Remark 2 (Determining Whether it is Fair Coin). For example, if the coin is fair then \(\P{\abs{\hat{p} - p} > 0.01} \to 0\). This is the same as saying \(\P{\abs{\hat{p} - 0.5} \leq 0.01} \to 1\). That is, the probability that the proportion of heads will lie between \(0.49\) and \(0.51\) approaches \(100\%\) as the number of tosses increases indefinitely.
3.3 Some Property of Convergence
Theorem 3 Suppose that \(A \pconv a\) and \(B \pconv b\) as \(b \to \infty\), where \(a\) and \(b\) are constants. Then:
- \(A + B \pconv a + b\)
- \(AB \pconv ab\)
- \(A/B \pconv a/b\), provided that \(b \neq 0\)
- \(g(A) \pconv g(a)\), provided that \(g\) is a real-valued function that is continuous at \(a\).
4 Convergence in Distribution
Definition 3 Suppose that \(X = X_n\) and \(R\) are random variables such that \(F_X(k) \to F_R(k)\) as \(n \to \infty\) for all \(k \in \mathbb{R}\) at which \(F_R(k)\) is continuous. Then we say that \(X\) converges in distribution to \(R\), and write \(X \dconv R\).
For example, \(U = \frac{\mean{Y} - \mu}{\sigma / \sqrt{n}} \dconv Z \sim \NormalDist(0, 1)\) (central limit theorem). Note that the above definition also applies if \(R\) has a degenerate distribution at some constant \(c\). In that case, \[\begin{equation*} F_R(k) = \P{R \leq k} = \begin{cases} 0, & k < c \\ 1, & k \geq c \\ \end{cases} \end{equation*}\] Thus, for a constant \(c\), \(X \dconv c\) if \[\begin{equation*} \P{X \leq k} \to \begin{cases} 0, & k < c \\ 1, & k > c \\ \end{cases} \end{equation*}\]
4.1 Three More Theorems
- Suppose that \(A \dconv \NormalDist(0, 1)\) and \(B \pconv 1\). Then \(A/B \dconv \NormalDist(0, 1)\).
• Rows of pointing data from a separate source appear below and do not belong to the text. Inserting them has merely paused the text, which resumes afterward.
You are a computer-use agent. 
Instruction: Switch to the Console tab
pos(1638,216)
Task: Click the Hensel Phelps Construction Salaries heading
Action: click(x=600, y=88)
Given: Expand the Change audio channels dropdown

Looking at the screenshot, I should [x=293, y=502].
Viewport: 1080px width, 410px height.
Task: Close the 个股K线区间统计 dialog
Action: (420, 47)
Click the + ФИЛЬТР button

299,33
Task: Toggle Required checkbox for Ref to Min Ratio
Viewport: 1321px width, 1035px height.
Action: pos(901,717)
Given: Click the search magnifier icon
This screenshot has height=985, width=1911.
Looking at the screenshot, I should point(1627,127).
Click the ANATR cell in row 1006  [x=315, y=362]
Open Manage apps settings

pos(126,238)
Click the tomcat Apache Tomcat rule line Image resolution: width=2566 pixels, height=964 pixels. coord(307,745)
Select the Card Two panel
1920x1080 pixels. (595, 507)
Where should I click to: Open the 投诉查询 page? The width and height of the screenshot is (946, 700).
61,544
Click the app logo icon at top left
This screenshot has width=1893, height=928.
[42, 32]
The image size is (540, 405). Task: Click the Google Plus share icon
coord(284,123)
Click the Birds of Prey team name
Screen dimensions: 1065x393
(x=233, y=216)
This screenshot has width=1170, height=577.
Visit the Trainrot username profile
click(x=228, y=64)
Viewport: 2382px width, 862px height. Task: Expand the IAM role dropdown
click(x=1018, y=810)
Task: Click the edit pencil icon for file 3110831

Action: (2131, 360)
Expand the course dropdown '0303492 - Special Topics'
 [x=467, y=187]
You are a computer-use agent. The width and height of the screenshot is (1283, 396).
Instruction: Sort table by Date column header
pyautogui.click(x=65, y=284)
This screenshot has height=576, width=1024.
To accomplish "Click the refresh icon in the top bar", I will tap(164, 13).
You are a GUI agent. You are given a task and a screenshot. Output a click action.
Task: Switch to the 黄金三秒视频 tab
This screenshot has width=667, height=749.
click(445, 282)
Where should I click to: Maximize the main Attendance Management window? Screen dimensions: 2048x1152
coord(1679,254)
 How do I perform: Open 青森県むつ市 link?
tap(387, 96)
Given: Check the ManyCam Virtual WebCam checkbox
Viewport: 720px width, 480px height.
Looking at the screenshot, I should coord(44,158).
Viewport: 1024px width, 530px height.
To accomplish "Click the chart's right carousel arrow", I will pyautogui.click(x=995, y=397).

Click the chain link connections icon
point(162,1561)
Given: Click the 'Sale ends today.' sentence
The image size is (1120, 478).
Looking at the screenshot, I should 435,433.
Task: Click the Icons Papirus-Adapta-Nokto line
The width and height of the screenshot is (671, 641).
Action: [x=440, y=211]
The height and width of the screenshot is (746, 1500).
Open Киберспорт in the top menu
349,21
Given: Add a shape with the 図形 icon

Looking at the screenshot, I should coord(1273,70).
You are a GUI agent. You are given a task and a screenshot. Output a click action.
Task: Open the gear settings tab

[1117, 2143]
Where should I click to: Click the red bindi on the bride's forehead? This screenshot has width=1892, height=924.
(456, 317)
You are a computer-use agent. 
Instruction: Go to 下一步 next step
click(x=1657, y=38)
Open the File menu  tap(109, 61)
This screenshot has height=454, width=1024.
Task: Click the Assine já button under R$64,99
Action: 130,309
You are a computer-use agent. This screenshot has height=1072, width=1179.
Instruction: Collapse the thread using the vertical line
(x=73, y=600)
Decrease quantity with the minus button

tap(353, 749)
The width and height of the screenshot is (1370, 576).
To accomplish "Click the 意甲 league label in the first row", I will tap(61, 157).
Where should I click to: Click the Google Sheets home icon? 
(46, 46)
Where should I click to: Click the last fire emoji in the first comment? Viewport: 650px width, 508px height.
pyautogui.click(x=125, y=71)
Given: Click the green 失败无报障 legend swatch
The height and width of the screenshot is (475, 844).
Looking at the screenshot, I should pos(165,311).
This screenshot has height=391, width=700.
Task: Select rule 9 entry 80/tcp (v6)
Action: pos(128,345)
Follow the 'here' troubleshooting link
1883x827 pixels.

- If \(A\) and \(B\) are random variables such that \(A \pconv B\) then \(A \dconv B\).
- If \(A\) is random variable and \(c\) is constant such that \(A \dconv c\), then \(A \pconv c\). (This is not generally true if \(c\) is a non-degenerate random variable.)
Example 5 (Sample Variance Consistency with Population Variance) \[\begin{equation} S^2 \pconv \sigma^2 \; \text{as} \; n \to \infty \end{equation}\]
Solution. First, the way to prove this is to apply Theorem 1 as we already know that \(S^2\) is unbiased. Now, we only need to find the variance and shows that the variance converges to 0 as \(n\) go to infinity.
Now, since \(\frac{(n-1)S^2}{\sigma^2} \sim \chi^2(n-1)\), then \[\begin{align*} \Var{S^2} & = \frac{\sigma^4}{(n-1)^2} \Var{\frac{(n-1)S^2}{\sigma^2}} \\ & = \frac{\sigma^4}{(n-1)^2} (2(n - 1)) \\ & = \frac{2\sigma^4}{n-1} \to 0 \; \text{as} \; n \to \infty \end{align*}\]
Example 6 The central limit theorem still holds when we replace the population deviation \(\sigma\) by the sample standard deviation \(S\); we used this fact in Chapter 8 to construct large sample confidence intervals for \(\mu\) and \(p\)).
\[\begin{equation} \frac{\mean{Y} - \mu}{S / \sqrt{n}} \dconv \NormalDist(0, 1) \end{equation}\]
Proof. From CLT, we know that \(\frac{\mean{Y} - \mu}{S / \sqrt{n}} \dconv \NormalDist(0, 1)\) as \(n \to \infty\)
Now, as \(S^2 \pconv \sigma^2\) by Example 5 and \(\sigma^2 \pconv \sigma^2\) Therefore, with the first line in Section 4.1, we know that \(S^2 / \sigma^2 \pconv 1\). Therefore, by using the fourth property in Theorem 3 and \(g(x) = \sqrt{x}\). Then, we know that \(S / \sigma \pconv 1\). Hence, \[\begin{align*} \frac{\frac{\mean{Y} - \mu}{\sigma / \sqrt{n}}}{\frac{S}{\sigma}} & \dconv \NormalDist(0, 1) \tag{as $n \to \infty$} \\ & \implies \frac{\mean{Y} - \mu}{S / \sqrt{n}} \dconv \NormalDist(0, 1) \tag{as $n \to \infty$} \\ \end{align*}\]